Write out the lines below, starting with the line that contains "You are a GUI" and going on through the line that contains "This screenshot has height=1008, width=1194.", as a numbered list with blank lines left out.

> _Extracted information_:
★ ★ ★ ★ ★
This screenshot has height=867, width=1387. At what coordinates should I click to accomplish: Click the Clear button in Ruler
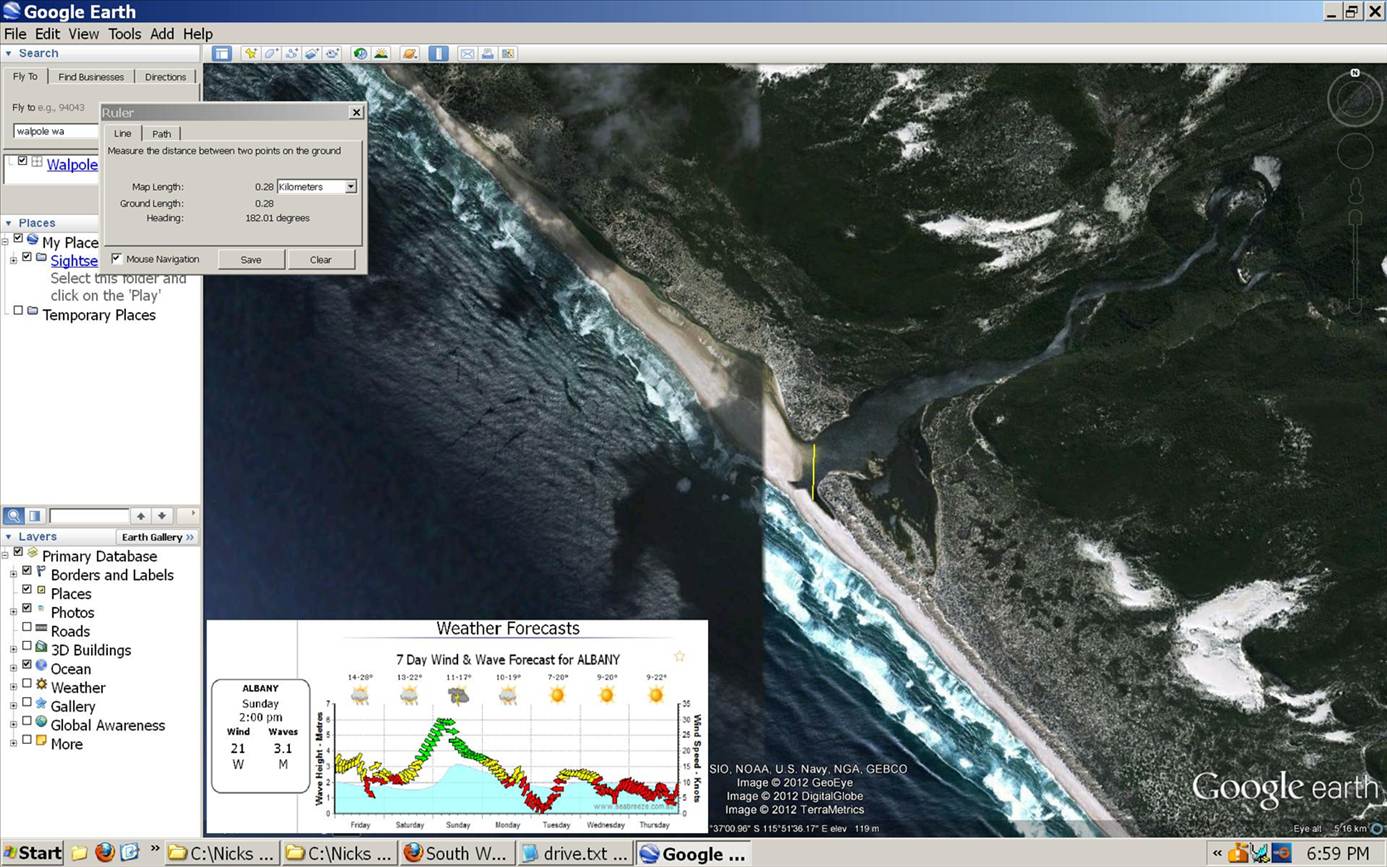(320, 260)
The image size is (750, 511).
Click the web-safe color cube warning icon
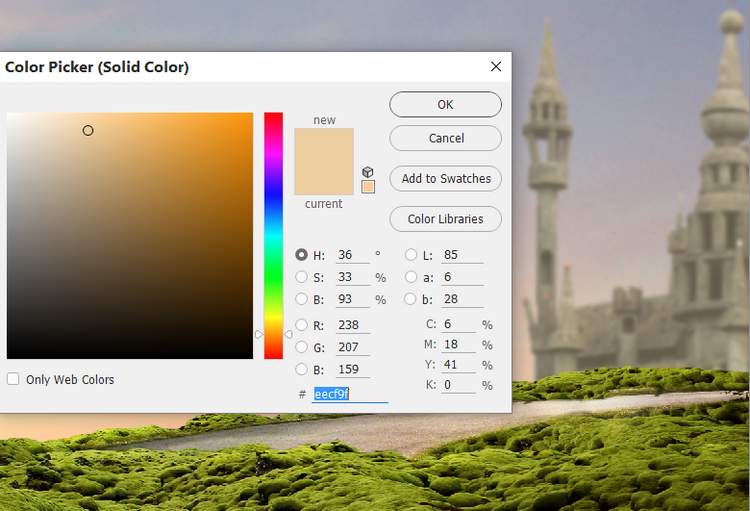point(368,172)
★ ★ ★ ★ ★
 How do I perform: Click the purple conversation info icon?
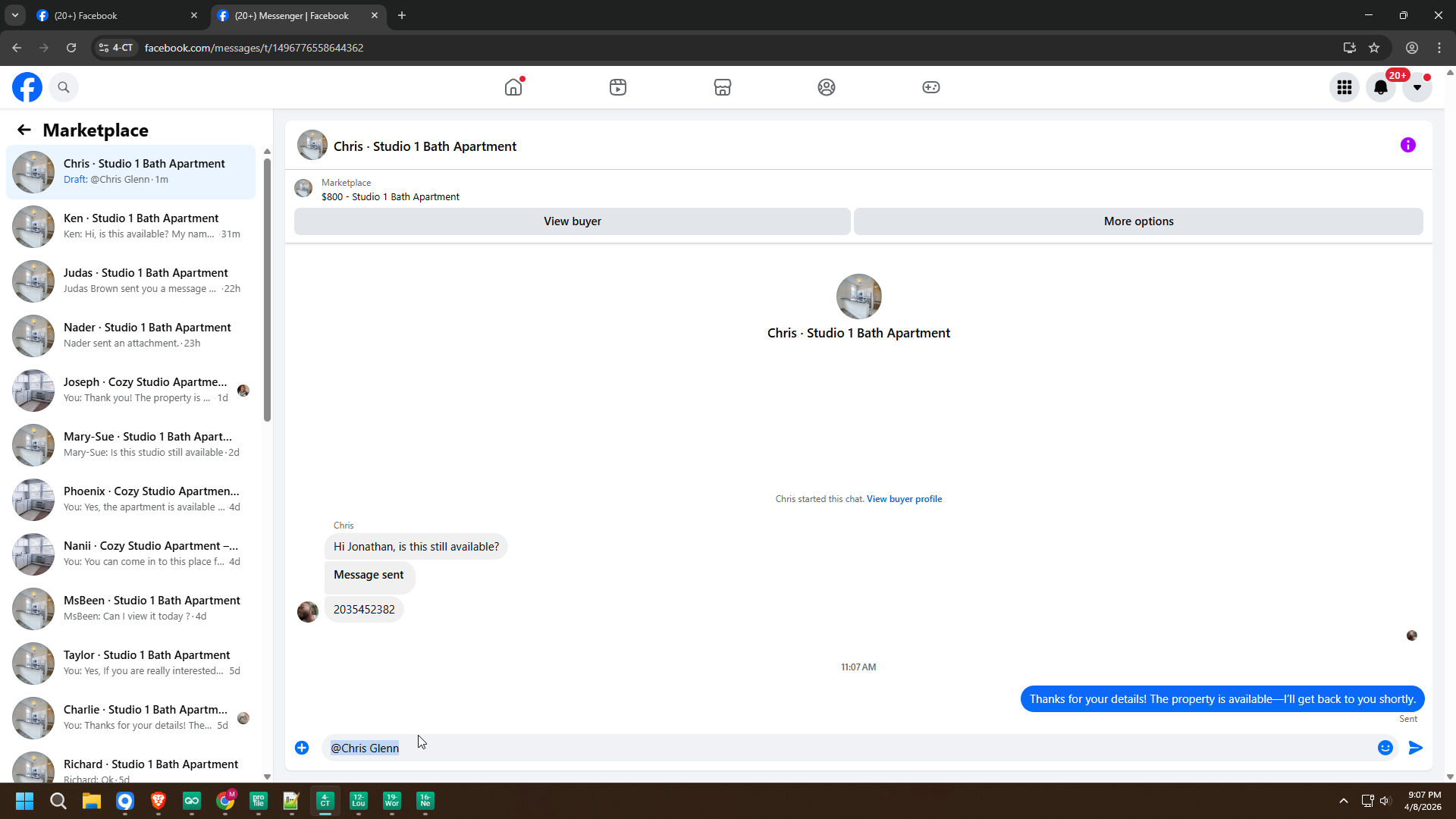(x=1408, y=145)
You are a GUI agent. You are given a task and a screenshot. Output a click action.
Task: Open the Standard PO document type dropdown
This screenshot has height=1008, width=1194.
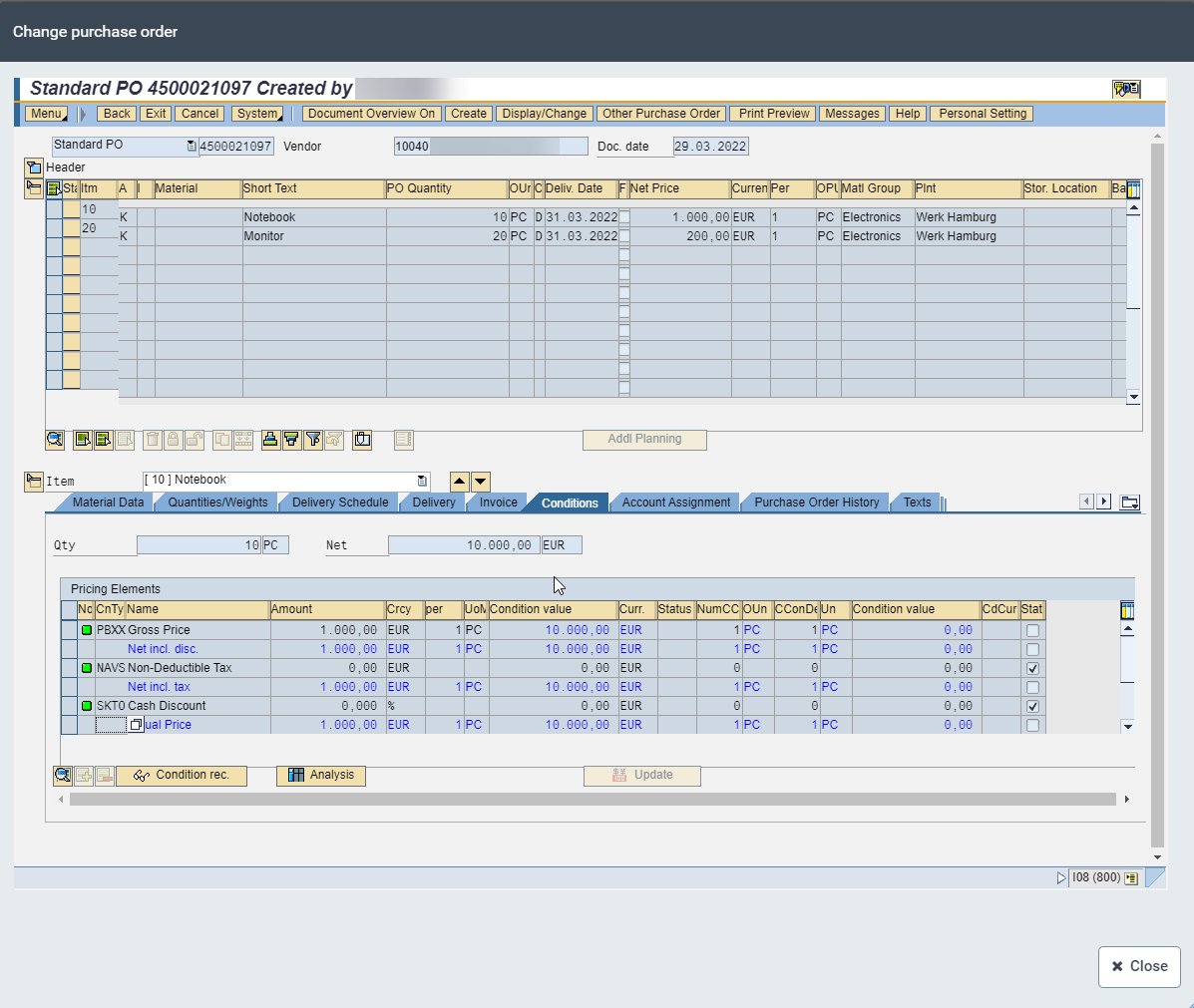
★ ★ ★ ★ ★
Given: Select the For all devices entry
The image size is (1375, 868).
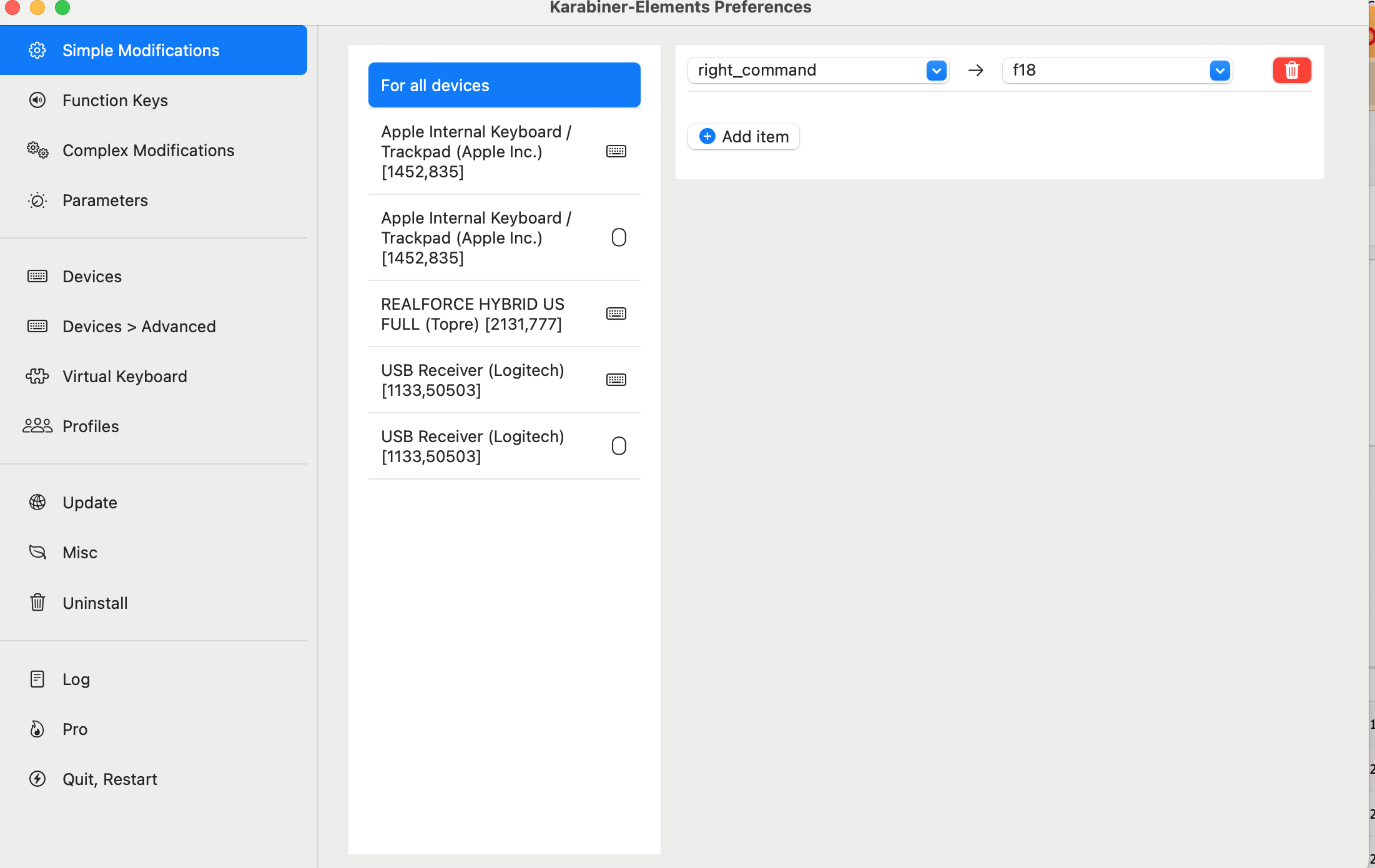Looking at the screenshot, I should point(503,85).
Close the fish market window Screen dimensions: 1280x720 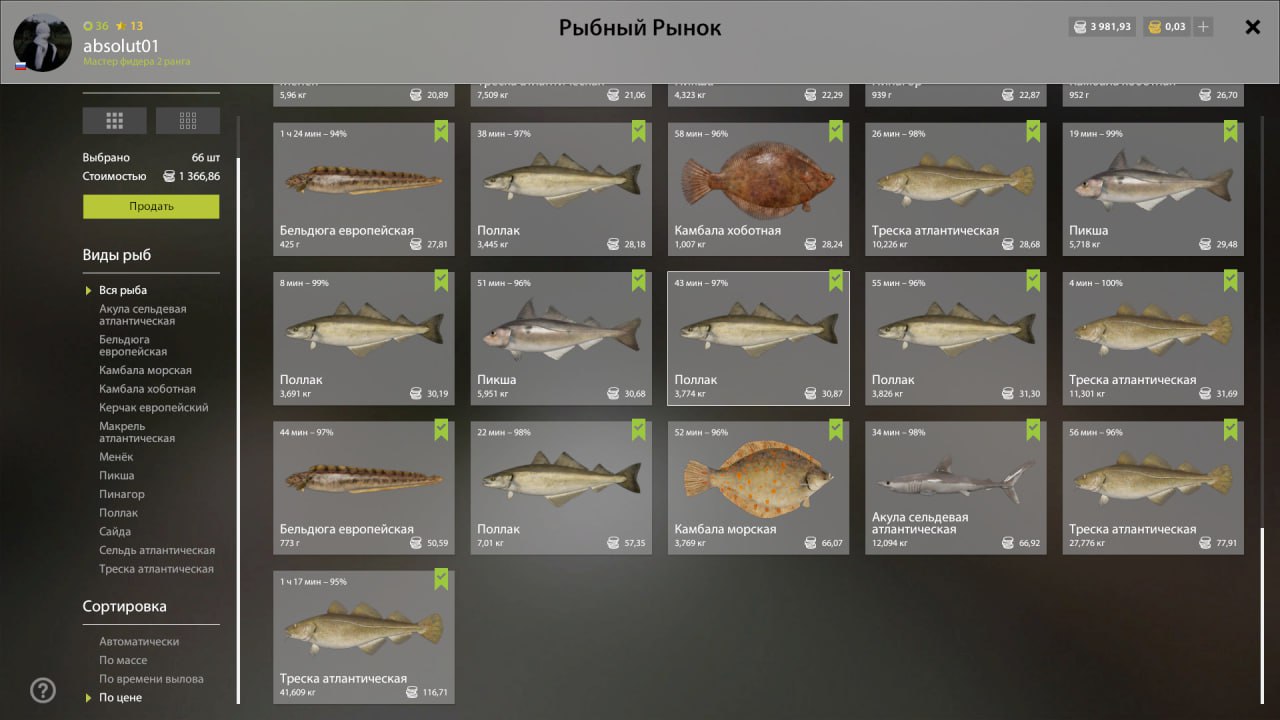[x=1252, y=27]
★ ★ ★ ★ ★
> _Answer for this exercise_:
1. You are a GUI agent. You are given a task and a screenshot. Output a click action.
2. Task: Open the Standard PO document type dropdown
3. This screenshot has height=1008, width=1194.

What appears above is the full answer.